Diskriminierung bei der Jobsuche: Zu dick für die Bundeswehr

Diskriminiert im Auftrag der Bundeswehr

Etliche Menschen kämpfen jeden Tag gegen Diskriminierung wegen ihres Gewichts. Doch die wenigsten erleben dabei etwas so Niederschmetterndes, wie Bianca Wöller. Die zweifache Mutter hatte die Ausbildungsstelle bei der Bundeswehr-Verwaltung so gut wie sicher, als ihr mitgeteilt wurde, sie sei zu dick für den Job. Wie kann es zu einer solchen Diskriminierung im Auftrag des Bundesministeriums für Verteidigung kommen?

Diskriminierung bei der Jobsuche: Zu dick für den Job
Reporterin Wiebke Hinz sucht nach Antworten vom Verteidungsministerium

"Ich habe alles daran gesetzt, dieses Jahr eine Stelle zu bekommen – und wenn man dann etwas bekommt, dann freut man sich und denkt: Ich habe es endlich geschafft", beschreibt die 32-jährige Bianca Wöllner ihre Gefühle, als der Ausbildungsplatz für sie noch zum Greifen nah erschien. Sie hatte sich bei der Bundeswehr in Kiel um einen ausgeschriebenen Ausbildungsplatz als Verwaltungsfachangestellte beworben - ein Schreibtischjob.

Mit Abitur und Jura-Studium in der Tasche ist die zweifache Mutter mehr als ausreichend qualifiziert. Sie besteht den schriftlichen Test und macht sich auch beim Vorstellungsgespräch gut. Es fehlte lediglich noch ein Test beim Arzt. Dieser ist üblich bei Bewerbern der Bundeswehr, weiß auch Bianca. Doch dann der Schock: Sie kann nicht eingestellt werden, weil ihr Body-Mass-Index (BMI) zu hoch ist. Dieser darf nämlich nicht über 30 liegen.

Diese einfache Zahl, die sich durch Gewicht und Größe einer Person berechnet, bedeutet für Bianca auf einmal das Aus. Alle ihre Qualifikationen und bestandenen Tests scheinen auf einmal Nebensache zu sein. "Ich kann so eine Auslese bei den aktiven Mitarbeitern der Bundeswehr total verstehen, aber mein Hintern passt auf einen Bürostuhl - warum sollte ich da nicht arbeiten dürfen?", fragt sich die 32-Jährige heute.

━━━━━━━━━━━━━━━━━━━━

Fasse im Artikel oben über die Absage wegen des Gewichts den Absatz, der mit „Mit Abitur und Jura-Studium“ beginnt, als kurze Stichpunktliste zusammen. Die wesentlichen Fakten sollen erhalten bleiben.

Gespeicherte Daten:
━━━━━━━━━━━━━━━━━━━━

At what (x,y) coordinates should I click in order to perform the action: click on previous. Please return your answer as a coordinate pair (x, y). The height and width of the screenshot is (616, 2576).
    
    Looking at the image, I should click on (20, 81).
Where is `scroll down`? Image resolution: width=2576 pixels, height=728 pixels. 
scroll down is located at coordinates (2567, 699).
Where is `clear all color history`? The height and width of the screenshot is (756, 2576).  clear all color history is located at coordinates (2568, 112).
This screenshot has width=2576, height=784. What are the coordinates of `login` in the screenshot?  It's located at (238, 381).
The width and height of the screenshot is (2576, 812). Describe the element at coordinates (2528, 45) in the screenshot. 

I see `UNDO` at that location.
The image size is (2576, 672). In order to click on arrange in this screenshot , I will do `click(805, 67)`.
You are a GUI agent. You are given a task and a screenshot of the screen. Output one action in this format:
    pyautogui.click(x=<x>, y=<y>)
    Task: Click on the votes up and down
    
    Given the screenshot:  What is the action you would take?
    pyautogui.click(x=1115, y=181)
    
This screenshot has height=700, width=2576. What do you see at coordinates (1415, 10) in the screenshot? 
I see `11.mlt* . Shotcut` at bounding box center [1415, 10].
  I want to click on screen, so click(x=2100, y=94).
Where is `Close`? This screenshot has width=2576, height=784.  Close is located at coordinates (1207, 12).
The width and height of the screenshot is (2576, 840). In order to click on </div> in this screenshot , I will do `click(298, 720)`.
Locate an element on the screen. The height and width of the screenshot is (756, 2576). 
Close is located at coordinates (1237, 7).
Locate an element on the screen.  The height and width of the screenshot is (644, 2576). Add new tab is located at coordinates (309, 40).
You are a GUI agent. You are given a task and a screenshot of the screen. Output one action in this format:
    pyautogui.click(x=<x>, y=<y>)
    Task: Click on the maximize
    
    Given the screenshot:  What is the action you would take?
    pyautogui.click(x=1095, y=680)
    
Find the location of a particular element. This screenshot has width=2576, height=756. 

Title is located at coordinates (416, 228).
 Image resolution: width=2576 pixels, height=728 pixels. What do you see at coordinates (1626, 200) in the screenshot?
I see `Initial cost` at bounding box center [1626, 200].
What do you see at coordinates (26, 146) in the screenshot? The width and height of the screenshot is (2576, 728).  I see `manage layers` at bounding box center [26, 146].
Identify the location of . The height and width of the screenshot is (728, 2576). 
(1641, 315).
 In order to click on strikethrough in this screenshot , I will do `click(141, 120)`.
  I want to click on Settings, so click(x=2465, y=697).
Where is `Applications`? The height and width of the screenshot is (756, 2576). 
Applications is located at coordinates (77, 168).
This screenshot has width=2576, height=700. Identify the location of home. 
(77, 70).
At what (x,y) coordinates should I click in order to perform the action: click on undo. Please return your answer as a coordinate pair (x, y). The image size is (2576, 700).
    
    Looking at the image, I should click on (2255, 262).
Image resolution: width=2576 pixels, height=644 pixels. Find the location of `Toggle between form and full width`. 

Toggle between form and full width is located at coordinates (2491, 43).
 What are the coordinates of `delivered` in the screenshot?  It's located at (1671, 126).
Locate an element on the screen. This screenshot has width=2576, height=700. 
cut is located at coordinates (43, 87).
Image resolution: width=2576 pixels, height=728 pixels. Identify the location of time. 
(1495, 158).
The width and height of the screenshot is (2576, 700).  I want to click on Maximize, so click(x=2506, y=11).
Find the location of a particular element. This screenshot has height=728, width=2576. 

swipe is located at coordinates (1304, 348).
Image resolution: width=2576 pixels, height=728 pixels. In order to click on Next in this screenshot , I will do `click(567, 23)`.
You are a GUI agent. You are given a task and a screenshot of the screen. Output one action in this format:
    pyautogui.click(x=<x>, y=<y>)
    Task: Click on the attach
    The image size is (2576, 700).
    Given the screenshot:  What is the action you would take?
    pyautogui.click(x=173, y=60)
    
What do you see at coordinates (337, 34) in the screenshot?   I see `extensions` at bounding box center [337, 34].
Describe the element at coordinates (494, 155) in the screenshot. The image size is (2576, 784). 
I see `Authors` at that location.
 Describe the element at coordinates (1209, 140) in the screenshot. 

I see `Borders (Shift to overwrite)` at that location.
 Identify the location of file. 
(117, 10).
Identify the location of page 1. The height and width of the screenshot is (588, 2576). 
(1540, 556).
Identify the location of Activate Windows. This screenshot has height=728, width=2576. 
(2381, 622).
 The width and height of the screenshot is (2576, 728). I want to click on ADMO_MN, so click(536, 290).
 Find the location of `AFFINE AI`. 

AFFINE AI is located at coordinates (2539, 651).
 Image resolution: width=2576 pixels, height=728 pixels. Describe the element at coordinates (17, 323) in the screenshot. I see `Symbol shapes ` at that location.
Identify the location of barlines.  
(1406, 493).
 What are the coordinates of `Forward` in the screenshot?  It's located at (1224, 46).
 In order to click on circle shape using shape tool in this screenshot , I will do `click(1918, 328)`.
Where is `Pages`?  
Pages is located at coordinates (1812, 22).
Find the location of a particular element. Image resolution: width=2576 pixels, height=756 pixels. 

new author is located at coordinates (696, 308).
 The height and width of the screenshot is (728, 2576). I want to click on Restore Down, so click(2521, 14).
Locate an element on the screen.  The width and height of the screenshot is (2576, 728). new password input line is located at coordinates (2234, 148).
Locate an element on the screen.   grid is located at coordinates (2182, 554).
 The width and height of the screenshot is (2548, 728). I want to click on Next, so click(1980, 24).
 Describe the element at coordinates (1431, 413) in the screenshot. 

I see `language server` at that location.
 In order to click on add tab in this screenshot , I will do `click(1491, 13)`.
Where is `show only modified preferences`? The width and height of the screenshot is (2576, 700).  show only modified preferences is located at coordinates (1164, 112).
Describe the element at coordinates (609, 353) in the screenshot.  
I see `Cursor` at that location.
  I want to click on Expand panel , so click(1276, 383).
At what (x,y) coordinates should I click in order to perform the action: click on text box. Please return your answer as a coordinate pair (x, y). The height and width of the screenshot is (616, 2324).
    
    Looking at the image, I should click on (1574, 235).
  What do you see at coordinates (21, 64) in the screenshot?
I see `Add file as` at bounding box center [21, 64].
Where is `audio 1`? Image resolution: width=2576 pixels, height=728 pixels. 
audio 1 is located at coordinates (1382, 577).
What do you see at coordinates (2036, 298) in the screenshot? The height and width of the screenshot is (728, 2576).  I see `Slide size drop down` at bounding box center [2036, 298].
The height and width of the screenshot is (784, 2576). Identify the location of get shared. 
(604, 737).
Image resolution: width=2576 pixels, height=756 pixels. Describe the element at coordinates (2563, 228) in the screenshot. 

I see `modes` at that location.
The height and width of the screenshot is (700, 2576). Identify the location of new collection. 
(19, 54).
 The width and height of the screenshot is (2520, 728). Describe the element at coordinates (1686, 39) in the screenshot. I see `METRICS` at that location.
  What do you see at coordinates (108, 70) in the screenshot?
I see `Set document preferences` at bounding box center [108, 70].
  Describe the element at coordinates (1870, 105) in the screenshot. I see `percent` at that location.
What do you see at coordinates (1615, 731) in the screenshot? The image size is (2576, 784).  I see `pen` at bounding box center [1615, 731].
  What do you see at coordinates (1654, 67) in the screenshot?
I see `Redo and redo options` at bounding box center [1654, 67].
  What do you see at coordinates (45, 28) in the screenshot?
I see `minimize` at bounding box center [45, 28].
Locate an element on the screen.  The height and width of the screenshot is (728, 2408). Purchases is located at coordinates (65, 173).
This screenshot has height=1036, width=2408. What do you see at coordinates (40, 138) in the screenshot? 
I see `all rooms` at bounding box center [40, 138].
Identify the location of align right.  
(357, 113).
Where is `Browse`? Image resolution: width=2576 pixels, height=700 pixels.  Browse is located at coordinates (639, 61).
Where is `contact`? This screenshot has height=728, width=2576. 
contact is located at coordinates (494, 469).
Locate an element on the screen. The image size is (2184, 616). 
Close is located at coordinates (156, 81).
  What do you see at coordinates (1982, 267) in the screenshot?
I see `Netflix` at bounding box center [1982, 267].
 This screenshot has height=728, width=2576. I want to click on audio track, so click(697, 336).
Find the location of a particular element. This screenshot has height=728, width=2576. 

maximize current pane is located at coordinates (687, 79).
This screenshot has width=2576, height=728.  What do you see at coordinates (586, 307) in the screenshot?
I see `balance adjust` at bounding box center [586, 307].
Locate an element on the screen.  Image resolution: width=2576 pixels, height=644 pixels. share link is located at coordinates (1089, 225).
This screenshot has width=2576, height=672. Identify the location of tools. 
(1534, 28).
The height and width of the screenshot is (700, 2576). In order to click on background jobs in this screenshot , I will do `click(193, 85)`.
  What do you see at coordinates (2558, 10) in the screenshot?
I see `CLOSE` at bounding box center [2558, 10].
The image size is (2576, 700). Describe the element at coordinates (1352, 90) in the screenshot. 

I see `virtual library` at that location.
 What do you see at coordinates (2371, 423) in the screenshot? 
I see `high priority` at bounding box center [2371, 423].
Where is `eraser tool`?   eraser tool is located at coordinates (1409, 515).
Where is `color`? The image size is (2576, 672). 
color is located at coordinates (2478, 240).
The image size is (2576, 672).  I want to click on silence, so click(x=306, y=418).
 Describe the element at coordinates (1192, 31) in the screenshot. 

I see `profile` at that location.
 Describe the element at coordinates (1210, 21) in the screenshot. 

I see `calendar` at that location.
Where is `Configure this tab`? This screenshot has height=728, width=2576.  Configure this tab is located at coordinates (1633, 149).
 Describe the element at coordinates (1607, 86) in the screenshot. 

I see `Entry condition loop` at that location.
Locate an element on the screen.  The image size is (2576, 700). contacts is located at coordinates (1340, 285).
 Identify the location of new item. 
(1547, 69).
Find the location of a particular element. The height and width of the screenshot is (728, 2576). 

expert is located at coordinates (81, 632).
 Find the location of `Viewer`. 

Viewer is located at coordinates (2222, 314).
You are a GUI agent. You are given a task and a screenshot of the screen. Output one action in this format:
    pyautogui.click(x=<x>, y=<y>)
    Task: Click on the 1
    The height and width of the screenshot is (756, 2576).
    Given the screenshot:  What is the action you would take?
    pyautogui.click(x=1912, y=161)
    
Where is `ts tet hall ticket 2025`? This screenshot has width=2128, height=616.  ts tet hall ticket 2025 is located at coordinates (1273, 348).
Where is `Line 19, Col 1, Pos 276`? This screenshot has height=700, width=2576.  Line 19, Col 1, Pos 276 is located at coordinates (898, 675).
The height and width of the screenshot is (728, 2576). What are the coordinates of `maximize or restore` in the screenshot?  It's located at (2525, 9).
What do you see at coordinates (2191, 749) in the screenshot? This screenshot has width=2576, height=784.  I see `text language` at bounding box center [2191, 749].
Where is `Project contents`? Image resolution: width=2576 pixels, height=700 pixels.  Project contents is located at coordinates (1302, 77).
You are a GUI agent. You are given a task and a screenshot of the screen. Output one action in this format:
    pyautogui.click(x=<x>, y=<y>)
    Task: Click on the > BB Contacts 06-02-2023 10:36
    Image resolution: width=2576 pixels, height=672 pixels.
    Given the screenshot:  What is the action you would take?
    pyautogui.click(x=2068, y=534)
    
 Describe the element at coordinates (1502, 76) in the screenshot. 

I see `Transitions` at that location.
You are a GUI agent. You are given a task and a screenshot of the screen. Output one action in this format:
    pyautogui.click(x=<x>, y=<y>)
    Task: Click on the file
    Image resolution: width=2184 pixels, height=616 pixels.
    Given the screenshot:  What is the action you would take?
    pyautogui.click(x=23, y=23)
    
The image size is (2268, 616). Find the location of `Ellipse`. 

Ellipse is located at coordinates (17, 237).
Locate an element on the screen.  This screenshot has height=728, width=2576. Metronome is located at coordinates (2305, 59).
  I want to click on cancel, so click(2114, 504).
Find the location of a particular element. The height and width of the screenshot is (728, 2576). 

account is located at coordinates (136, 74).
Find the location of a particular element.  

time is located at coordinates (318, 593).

━━━━━━━━━━━━━━━━━━━━

Ergebnis der Aufgabe:
- Die zweifache Mutter hat Abitur und ein Jura-Studium und ist damit mehr als ausreichend qualifiziert.
- Sie besteht den schriftlichen Test und überzeugt im Vorstellungsgespräch.
- Es fehlt nur noch die ärztliche Untersuchung, die bei Bewerbern der Bundeswehr üblich ist.
- Dann folgt die Absage: Ihr Body-Mass-Index (BMI) ist zu hoch. Er darf nicht über 30 liegen.